「好きなこと」ではなく、「解決したい課題」で生きる道を創る

creative class 02.キャリア・副業

さて本日は、落合陽一さんの『働き方5.0』特集第2段で、これからの時代に必要な働き手の階層である「クリエイティブ・クラス」についてのお話です。

クリエイティブ・クラスとは

クリエイティブ・クラスとは、創造的な専門性を持つ知的労働者のことで、もともとは経済学者・社会科学者であるリチャード・フロリダによって提唱された概念です。

落合さんはクリエイティブ・クラスが人材としての価値を今後ますます高める一方、ブルーカラーやホワイトカラーの労働力は今後デジタル・レイバーに置き換わっていくとしています。

やはり落合さんも、ブルーカラーのみならず、これからはホワイトカラーの仕事も代替されていくと考えているようです。

つい最近まで、自動化による労働力の削減対象はもっぱらブルーカラーでした。

昭和から平成にかけて、「3K」と呼ばれるハードな仕事を人間に代わって行う作業ロボットが、主に製造業で盛んに取り入れてきた歴史があります。

ところがAIをはじめとするデジタル化の進展により、従来の世界では比較的安定した労働(雇用)環境にあったホワイトカラーも、令和の時代にあってはシステムやロボットにより代替される可能性が高くなってきたのです。

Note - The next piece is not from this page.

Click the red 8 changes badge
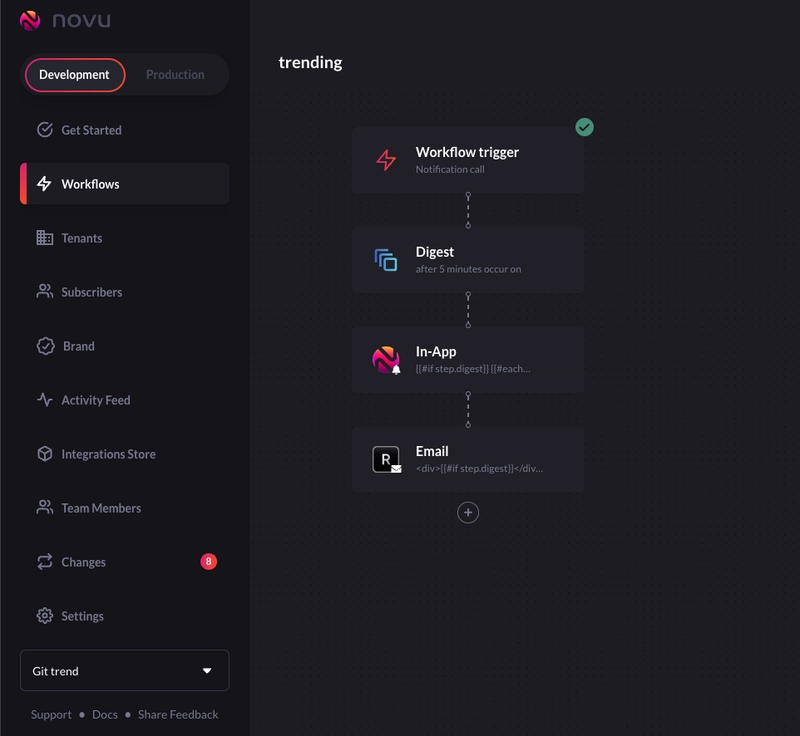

落合さんは、ホワイトカラーの行く末について、次のように述べています。

いまのホワイトカラーはまさに「できるだけ時給を高めて余暇を豊かに過ごす」のが基本スタイルですが、それはどんどんシステムに駆逐されていきます。

ワーク・ライフ・バランスを考える人たちは、いずれシステムが発達した世界でシステムに組み入れられることでしょう。

出典:働き方5.0

ワーク・ライフ・バランスを考えるホワイトカラー的な働き方をしていても、いずれはシステムに置き換わってしまうということです。

この点については以前にご紹介した『10年後に食える仕事 食えない仕事: AI、ロボット化で変わる職のカタチ』と整合する論旨になっています。

私は漠然と、ホワイトカラーでもAI・ロボティクスに代替される人間と、そうでない人間がいると考えていましたが、落合さんは後者の人間がまさにクリエイティブ・クラスだと唱えているわけです。

「課題」を見つけることがファースト・ステップ

では、クリエイティブ・クラスになるためには、どうすればよいのでしょうか?

この点について落合さんは、「課題を見つけること」の重要さを説いています。

「好きなことをして生きる」のではなく、適切な課題設定を社会に創造するのがクリエイティブ・クラスの役割だと考えているからです。

しかし、クリエイティブ・クラスの人間が解決する問題は、他人から与えられるものではありません。

彼らの仕事は、まず誰も気づかなかった問題がそこにあることを発見するところから始まります。

だからこそ、まずは問題を発見することが大事になる。

問題を見つけられない人は、当然ですが問題のオリジナルな解決法も考えられません。

出典:働き方5.0

よく、「好きなことを仕事にしろ」と自己啓発本には出てきたりしますが、落合さんはそこのところは少し異なる見方をされていて、「好きなことってなんだろう」の迷路に迷い込むと抜けられなくなるから、そうではなくて、社会の中に自分の解決したい「課題」を見つけるべき、説いています。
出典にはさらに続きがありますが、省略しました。